Your goal: Return the lines of data from the line with "Given: Click デスクトップ アイコンの設定 link" to the line with "pos(347,47)", both included, copied with no changes.

Records held in a dataset:

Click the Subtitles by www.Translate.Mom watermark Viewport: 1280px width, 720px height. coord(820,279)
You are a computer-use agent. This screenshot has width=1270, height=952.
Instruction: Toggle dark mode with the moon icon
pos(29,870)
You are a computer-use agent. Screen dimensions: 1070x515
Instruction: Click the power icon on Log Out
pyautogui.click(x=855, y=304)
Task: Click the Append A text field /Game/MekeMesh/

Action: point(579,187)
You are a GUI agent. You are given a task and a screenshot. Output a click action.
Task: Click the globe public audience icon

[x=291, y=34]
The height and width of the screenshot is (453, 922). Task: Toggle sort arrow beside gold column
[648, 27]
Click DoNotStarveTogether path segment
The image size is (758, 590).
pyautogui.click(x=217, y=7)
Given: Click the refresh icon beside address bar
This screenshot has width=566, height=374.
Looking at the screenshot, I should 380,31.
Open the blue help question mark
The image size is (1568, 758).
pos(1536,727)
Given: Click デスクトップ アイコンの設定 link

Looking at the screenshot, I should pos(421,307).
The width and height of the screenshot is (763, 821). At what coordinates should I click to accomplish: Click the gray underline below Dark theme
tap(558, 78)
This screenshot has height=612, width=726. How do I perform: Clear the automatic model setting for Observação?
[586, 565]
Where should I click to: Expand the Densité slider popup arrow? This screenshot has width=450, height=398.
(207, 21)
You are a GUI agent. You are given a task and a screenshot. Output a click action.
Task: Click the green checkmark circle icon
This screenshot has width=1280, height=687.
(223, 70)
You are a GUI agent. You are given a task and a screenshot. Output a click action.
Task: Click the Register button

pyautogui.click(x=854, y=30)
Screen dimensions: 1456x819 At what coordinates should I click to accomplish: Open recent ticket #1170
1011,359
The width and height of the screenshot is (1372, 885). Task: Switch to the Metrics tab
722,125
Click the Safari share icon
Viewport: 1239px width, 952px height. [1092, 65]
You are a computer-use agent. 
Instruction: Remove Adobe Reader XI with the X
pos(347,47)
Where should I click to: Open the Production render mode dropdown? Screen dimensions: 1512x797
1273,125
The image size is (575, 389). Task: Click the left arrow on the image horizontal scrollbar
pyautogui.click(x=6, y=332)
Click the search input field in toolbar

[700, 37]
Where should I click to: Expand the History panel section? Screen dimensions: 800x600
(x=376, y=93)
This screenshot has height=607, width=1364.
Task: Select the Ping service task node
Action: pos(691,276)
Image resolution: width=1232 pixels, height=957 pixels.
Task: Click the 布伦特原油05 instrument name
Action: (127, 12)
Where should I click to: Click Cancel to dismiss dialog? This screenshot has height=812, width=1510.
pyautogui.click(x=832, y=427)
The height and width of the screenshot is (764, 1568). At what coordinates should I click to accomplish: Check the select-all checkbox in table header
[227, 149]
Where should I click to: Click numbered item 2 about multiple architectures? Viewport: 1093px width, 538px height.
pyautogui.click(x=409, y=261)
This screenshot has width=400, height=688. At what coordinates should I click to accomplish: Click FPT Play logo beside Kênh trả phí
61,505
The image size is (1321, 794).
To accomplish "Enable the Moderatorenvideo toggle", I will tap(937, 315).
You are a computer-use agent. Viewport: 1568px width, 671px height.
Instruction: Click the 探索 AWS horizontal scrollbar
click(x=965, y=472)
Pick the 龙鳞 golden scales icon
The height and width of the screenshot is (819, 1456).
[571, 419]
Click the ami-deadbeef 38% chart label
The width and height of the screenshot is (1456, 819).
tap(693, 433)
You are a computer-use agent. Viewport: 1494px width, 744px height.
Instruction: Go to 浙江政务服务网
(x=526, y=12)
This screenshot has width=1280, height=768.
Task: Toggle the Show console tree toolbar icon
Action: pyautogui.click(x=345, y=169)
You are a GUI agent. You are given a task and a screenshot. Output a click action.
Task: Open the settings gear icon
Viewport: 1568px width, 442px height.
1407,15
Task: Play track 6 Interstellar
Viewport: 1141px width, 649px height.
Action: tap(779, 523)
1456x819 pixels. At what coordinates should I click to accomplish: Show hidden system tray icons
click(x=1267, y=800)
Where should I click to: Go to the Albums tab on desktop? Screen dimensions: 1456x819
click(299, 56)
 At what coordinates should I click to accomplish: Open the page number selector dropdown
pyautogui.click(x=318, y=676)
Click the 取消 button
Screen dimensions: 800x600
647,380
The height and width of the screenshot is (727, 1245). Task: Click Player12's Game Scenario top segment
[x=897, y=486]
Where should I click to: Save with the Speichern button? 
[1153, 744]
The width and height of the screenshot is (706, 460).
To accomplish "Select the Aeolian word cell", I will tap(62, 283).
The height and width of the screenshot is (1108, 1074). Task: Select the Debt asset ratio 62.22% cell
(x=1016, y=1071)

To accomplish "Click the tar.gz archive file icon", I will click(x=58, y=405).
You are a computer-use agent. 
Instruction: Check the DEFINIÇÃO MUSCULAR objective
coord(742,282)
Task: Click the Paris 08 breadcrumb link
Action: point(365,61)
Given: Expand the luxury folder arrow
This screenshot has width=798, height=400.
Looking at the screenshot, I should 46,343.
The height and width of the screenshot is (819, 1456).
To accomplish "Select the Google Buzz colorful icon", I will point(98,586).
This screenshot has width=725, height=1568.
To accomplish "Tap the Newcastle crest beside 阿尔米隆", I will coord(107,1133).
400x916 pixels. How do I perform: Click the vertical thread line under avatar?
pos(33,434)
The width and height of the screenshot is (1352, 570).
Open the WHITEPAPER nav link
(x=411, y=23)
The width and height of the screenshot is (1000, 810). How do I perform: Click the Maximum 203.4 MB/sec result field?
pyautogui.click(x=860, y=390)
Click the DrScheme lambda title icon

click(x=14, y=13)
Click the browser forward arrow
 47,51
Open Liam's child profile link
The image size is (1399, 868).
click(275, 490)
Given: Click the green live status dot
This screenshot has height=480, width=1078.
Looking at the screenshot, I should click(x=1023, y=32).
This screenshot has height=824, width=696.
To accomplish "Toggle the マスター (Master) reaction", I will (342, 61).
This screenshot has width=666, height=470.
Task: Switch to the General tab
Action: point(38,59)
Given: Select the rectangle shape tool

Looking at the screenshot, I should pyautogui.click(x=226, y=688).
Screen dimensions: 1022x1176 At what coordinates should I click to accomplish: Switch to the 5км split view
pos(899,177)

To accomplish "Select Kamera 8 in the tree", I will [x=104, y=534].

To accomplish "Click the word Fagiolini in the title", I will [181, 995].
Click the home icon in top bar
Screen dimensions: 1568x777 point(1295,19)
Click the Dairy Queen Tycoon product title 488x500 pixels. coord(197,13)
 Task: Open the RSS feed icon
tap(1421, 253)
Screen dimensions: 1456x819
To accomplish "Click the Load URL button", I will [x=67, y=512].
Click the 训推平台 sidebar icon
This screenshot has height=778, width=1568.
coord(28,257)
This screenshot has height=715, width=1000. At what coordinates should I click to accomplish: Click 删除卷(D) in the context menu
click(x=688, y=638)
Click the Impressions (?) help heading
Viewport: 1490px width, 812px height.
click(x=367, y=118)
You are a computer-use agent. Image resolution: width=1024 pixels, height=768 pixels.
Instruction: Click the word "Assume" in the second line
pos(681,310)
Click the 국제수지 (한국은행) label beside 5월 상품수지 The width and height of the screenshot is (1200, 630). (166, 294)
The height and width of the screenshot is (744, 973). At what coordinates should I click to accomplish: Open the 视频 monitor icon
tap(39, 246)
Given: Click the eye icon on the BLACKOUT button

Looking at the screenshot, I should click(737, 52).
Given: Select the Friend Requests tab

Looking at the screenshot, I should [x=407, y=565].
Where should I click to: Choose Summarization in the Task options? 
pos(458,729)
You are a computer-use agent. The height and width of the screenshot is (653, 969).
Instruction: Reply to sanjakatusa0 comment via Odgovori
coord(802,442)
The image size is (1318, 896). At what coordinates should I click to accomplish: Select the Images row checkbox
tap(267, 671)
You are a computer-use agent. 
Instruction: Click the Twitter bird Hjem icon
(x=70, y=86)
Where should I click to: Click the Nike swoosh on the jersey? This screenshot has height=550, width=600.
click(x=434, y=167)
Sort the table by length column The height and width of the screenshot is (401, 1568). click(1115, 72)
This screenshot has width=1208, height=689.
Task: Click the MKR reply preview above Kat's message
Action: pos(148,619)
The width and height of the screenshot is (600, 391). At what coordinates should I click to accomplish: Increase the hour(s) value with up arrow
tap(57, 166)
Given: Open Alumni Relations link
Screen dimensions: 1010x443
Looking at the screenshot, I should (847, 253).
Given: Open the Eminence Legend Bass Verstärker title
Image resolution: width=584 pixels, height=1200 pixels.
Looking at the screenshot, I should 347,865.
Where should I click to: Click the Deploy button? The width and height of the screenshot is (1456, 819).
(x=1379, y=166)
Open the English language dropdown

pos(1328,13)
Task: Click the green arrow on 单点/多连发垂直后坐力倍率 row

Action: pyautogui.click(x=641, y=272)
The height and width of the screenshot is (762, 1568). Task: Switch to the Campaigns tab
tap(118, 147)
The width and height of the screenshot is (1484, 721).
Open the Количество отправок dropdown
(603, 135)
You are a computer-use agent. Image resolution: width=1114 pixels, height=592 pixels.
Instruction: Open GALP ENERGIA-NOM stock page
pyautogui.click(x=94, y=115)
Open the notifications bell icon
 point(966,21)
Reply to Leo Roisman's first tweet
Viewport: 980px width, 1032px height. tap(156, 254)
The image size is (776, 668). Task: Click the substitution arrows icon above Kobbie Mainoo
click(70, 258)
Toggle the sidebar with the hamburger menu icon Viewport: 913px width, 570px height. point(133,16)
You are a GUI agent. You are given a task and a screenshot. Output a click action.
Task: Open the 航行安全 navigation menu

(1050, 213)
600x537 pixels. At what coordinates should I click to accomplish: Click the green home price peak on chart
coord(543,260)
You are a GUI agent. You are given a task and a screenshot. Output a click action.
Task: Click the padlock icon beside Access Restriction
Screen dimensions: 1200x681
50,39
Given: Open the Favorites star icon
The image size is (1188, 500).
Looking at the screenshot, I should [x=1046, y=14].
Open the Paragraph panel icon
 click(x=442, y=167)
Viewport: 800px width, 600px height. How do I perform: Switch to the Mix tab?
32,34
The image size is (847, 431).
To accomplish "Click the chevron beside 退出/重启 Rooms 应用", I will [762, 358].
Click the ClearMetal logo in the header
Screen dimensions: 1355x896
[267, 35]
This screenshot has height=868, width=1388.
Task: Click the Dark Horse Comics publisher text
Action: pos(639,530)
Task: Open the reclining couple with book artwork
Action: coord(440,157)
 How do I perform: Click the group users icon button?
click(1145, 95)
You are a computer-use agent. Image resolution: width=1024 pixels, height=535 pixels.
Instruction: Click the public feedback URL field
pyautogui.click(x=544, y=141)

The response:
Given: Click デスクトップ アイコンの設定 link

Looking at the screenshot, I should pos(421,307).
The width and height of the screenshot is (763, 821). At what coordinates should I click to accomplish: Click the gray underline below Dark theme
tap(558, 78)
This screenshot has height=612, width=726. How do I perform: Clear the automatic model setting for Observação?
[586, 565]
Where should I click to: Expand the Densité slider popup arrow? This screenshot has width=450, height=398.
(207, 21)
You are a GUI agent. You are given a task and a screenshot. Output a click action.
Task: Click the green checkmark circle icon
This screenshot has width=1280, height=687.
(223, 70)
You are a GUI agent. You are given a task and a screenshot. Output a click action.
Task: Click the Register button

pyautogui.click(x=854, y=30)
Screen dimensions: 1456x819 At what coordinates should I click to accomplish: Open recent ticket #1170
1011,359
The width and height of the screenshot is (1372, 885). Task: Switch to the Metrics tab
722,125
Click the Safari share icon
Viewport: 1239px width, 952px height. [1092, 65]
You are a computer-use agent. 
Instruction: Remove Adobe Reader XI with the X
pos(347,47)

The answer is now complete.